El acusado de los crímenes de la calle Inquisidor, el futuro abuelo de la poetisa Dulce María Loynaz, fue recluido por la policía, durante once horas, en una habitación en la misma casa del crimen. En la madrugada le sacaron esposado y fue conducido al Vivac de La Habana, contra él pesaban dos sospechas: era familiar de las víctimas, y -según las autoridades- amigo de varios timadores.
Causas estas vanas y fácilmente imputables a cualquiera, como en efecto pasó, también fue procesado un amigo de Muñoz, y para no perder la oportunidad un negro orate llamado Pedro Pablo.

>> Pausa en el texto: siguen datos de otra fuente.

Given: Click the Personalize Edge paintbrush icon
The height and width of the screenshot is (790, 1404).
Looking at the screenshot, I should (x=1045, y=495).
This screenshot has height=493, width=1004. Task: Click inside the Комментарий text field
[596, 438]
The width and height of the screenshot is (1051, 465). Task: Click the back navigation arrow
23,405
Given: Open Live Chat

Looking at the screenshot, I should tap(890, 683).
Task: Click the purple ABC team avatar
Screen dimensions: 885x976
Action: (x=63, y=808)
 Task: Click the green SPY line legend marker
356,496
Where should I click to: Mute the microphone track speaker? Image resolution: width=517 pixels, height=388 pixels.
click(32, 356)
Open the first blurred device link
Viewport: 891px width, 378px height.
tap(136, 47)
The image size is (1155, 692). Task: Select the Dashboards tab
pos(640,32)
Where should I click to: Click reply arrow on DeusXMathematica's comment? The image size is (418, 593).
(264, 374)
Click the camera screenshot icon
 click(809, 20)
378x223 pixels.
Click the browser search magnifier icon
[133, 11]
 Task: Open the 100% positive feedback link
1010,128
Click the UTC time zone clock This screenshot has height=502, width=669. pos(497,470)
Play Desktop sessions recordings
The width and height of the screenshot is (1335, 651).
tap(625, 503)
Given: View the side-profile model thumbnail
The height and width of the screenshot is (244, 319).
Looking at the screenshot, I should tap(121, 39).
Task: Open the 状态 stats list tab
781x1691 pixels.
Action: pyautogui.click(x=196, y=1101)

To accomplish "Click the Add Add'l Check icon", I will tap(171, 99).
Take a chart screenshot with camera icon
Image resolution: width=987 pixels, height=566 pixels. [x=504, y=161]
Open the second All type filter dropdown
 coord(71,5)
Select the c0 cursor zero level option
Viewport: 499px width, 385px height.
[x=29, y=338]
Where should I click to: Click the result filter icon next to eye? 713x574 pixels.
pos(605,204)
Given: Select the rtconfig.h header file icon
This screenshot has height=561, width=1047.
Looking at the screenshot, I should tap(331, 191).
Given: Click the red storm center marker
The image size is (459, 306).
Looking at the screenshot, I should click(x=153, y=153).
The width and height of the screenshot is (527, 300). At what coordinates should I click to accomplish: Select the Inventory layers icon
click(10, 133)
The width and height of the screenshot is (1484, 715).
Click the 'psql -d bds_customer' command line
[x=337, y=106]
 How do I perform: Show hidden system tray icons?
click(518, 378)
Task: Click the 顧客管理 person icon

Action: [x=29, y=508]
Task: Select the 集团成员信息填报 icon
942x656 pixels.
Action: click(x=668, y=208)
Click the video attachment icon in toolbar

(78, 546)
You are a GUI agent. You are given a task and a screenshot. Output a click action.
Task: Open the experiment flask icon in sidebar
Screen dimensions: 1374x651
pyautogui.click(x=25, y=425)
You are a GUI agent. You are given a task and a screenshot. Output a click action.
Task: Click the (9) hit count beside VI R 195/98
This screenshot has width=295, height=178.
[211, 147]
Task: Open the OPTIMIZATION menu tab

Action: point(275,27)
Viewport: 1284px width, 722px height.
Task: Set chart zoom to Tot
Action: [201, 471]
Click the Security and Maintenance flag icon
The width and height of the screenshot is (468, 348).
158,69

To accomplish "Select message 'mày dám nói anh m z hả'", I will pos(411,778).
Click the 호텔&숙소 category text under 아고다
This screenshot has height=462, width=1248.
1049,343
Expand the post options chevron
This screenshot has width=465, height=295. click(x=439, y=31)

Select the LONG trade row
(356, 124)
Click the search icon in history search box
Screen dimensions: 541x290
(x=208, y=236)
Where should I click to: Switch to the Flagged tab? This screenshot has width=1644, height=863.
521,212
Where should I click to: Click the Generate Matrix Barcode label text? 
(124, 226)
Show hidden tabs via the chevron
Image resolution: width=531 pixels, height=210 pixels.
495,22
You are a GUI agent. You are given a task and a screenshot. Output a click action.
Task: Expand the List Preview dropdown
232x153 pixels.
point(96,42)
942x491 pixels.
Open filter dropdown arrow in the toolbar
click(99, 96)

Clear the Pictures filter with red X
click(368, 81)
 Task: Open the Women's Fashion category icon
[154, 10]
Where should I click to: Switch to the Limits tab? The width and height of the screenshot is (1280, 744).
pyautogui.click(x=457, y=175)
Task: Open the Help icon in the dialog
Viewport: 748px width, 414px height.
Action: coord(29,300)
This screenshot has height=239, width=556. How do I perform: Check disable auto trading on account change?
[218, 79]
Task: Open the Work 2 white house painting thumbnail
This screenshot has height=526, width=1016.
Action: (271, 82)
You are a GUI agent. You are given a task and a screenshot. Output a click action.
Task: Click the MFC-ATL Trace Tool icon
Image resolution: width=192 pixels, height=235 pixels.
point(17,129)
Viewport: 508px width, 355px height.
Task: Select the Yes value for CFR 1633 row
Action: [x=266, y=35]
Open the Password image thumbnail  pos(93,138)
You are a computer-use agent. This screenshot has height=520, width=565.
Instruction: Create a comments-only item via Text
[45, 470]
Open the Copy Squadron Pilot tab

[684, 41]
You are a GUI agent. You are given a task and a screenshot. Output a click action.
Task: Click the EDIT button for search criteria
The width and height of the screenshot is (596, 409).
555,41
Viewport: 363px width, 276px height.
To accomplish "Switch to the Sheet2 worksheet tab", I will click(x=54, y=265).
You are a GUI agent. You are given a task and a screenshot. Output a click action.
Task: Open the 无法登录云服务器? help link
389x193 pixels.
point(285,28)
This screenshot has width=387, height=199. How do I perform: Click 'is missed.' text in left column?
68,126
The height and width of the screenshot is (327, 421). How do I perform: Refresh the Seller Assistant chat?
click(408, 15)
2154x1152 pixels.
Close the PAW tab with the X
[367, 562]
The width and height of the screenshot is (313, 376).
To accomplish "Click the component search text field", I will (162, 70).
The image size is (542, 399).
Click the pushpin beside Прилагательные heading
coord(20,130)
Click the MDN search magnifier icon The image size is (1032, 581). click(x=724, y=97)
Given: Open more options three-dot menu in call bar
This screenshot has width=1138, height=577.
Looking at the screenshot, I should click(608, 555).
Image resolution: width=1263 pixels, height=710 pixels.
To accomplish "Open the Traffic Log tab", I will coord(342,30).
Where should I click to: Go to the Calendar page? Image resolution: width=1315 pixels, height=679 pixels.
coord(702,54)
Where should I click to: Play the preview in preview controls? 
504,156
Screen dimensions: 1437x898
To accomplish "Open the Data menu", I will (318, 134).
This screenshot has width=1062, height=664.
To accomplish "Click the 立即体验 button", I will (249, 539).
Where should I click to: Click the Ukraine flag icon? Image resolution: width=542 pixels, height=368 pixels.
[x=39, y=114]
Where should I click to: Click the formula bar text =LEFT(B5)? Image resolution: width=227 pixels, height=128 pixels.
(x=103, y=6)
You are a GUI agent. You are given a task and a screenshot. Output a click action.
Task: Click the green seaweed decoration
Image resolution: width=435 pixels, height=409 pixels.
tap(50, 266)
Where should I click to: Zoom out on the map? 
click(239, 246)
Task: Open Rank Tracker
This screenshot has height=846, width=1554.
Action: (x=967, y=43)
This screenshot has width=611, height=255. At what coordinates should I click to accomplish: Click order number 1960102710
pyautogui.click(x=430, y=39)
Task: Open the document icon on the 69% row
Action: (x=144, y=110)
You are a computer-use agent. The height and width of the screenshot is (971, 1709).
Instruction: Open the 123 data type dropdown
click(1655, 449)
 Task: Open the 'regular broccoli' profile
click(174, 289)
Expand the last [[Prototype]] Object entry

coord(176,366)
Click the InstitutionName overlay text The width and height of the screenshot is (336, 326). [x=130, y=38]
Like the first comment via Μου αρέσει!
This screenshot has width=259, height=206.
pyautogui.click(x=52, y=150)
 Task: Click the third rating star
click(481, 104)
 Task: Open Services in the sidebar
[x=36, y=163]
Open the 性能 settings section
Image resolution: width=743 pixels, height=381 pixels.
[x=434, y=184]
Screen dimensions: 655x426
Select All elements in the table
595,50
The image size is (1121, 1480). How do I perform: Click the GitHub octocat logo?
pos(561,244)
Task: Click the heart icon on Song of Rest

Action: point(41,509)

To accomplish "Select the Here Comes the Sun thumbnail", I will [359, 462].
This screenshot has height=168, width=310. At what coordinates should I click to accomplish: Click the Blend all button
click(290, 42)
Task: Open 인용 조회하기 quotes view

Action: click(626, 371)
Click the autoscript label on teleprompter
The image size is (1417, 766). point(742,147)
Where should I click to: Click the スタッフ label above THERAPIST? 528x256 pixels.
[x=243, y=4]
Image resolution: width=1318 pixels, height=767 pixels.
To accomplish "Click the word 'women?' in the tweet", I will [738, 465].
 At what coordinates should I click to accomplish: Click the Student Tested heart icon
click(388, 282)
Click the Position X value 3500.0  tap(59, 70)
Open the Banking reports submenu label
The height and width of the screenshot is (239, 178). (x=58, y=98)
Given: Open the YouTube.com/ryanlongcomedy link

El siguiente paso de las autoridades fue aún más sospechoso, el caso le fue retirado al juez provincial Godoy, y se le asignó a un joven y desconocido letrado de la instancia municipal, al cual le fue retirado también y pasó a manos de un letrado de inferior categoría.
Cuando la heredera pudo acceder finalmente a la casa de sus padres, muchos días después del hecho, lo que recibió de manos de la policía fue una mansión desbaratada, habían cavado huecos en pisos, paredes, voladas las cajas fuertes encontradas… Un desbarate total que ni siquiera fue justificado.
El crimen nunca sería resuelto, pero a todas las circunstancias sospechosas ya descritas que apuntan a un autor intelectual muy influyente habría que sumar las muchas amenazas de muerte recibidas por los abogados de Muñoz: Pedro Llorente y Gabriel Camps si osaban continuar con la defensa.
Este último incluso fue asaltado un noche en la calle Trocadero por cuatro individuos que pretendían darle muerte, hombre valeroso usando como única arma su bastón logró poner a tres en fuga, mientras al cuarto tomado por el cuello lo entregó a las autoridades.
Notable consignar que tal asalto al abogado defensor se produce después que desenmascara el carácter fraudulento del testimonio dado por el principal testigo, un sujeto que decía haber escuchado a Muñoz darle instrucciones a un mulato para que entrara en la casa y cometiera el crimen.
El resultado final del proceso no ha podido ser hallado en nuestras pesquisas, sabemos que Juan Muñoz Romay, el abuelo de Dulce María, resultó absuelto, pero no podemos saber más allá de 1889 cómo fue que terminó todo.
Esta es entonces la reconstrucción de la historia increíble de uno de los asesinatos más atroces de La Habana, que pasó a la leyenda con el nombre de los crímenes de la calle Inquisidor.